**Exercise goal:** Repeat the passage of the album article from "The album debuted" up to and including "of 52,826 copies.", word for word.

Begin Selection

Studio album by Hanna Pakarinen
- Released: June 9, 2004
- Recorded: February – April 2004
- Genre: Pop, pop rock
- Length: 47:57
- Label: RCA
- Producer: Risto Asikainen, Rauli Eskolin, Patric Sarin

Hanna Pakarinen chronology
|  | When I Become Me (2004) | Stronger (2005) |

Singles from When I Become Me
- "Love Is Like A Song" Released: January 2004; "Fearless" Released: May 2004; "How Can I Miss You?" Released: August 2004; "When I Become Me" Released: January 2005;

= When I Become Me =

When I Become Me is the debut album by Finnish pop/pop rock singer and season one Idols winner Hanna Pakarinen, released in Finland by RCA on June 9, 2004. "Love Is Like A Song", Pakarinen's number one hit Idols coronation song is featured as a bonus track on the album. A cover of the Bryan Adams song "Heaven" is featured on the album.

The album debuted at number two on the Finnish albums chart and spent nine weeks inside the top three positions. In September 2004 it was certified platinum and is to date Pakarinen's highest-selling album with Finnish sales of 52,826 copies.

==Chart performance==
When I Become Me entered the Finnish albums chart at number two in its first week, a position it held for five weeks. It spent a total of seventeen weeks on the chart, nine of which were within the top 3. In its fourth week on the chart it was certified platinum for sales in excess of 30,000.

End Selection
Begin Provided material

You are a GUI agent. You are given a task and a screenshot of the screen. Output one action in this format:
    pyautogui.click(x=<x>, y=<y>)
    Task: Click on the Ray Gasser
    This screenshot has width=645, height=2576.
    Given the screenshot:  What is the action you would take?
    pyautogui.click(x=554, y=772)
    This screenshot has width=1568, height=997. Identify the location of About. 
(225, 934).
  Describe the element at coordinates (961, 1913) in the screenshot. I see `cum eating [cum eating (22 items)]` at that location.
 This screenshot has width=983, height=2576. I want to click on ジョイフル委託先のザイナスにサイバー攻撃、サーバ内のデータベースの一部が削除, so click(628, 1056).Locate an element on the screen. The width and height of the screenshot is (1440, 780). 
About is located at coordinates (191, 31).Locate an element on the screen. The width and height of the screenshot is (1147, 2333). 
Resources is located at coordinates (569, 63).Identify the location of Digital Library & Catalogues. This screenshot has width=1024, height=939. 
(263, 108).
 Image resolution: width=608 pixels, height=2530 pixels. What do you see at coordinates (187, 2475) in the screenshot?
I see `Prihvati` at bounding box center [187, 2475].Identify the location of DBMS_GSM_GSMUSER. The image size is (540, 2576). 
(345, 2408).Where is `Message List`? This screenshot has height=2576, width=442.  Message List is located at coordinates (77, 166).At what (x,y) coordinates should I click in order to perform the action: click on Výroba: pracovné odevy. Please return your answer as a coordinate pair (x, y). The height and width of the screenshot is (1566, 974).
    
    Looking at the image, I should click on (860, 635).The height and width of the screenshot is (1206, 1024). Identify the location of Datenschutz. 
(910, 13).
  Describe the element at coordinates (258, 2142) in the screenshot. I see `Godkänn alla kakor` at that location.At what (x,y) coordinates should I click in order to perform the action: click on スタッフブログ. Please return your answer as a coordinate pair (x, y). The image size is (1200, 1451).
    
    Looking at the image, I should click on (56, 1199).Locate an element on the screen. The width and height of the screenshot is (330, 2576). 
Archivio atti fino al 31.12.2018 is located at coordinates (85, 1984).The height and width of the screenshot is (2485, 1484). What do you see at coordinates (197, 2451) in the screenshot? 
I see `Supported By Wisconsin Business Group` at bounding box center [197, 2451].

End Provided material

**Written answer:**
The album debuted at number two on the Finnish albums chart and spent nine weeks inside the top three positions. In September 2004 it was certified platinum and is to date Pakarinen's highest-selling album with Finnish sales of 52,826 copies.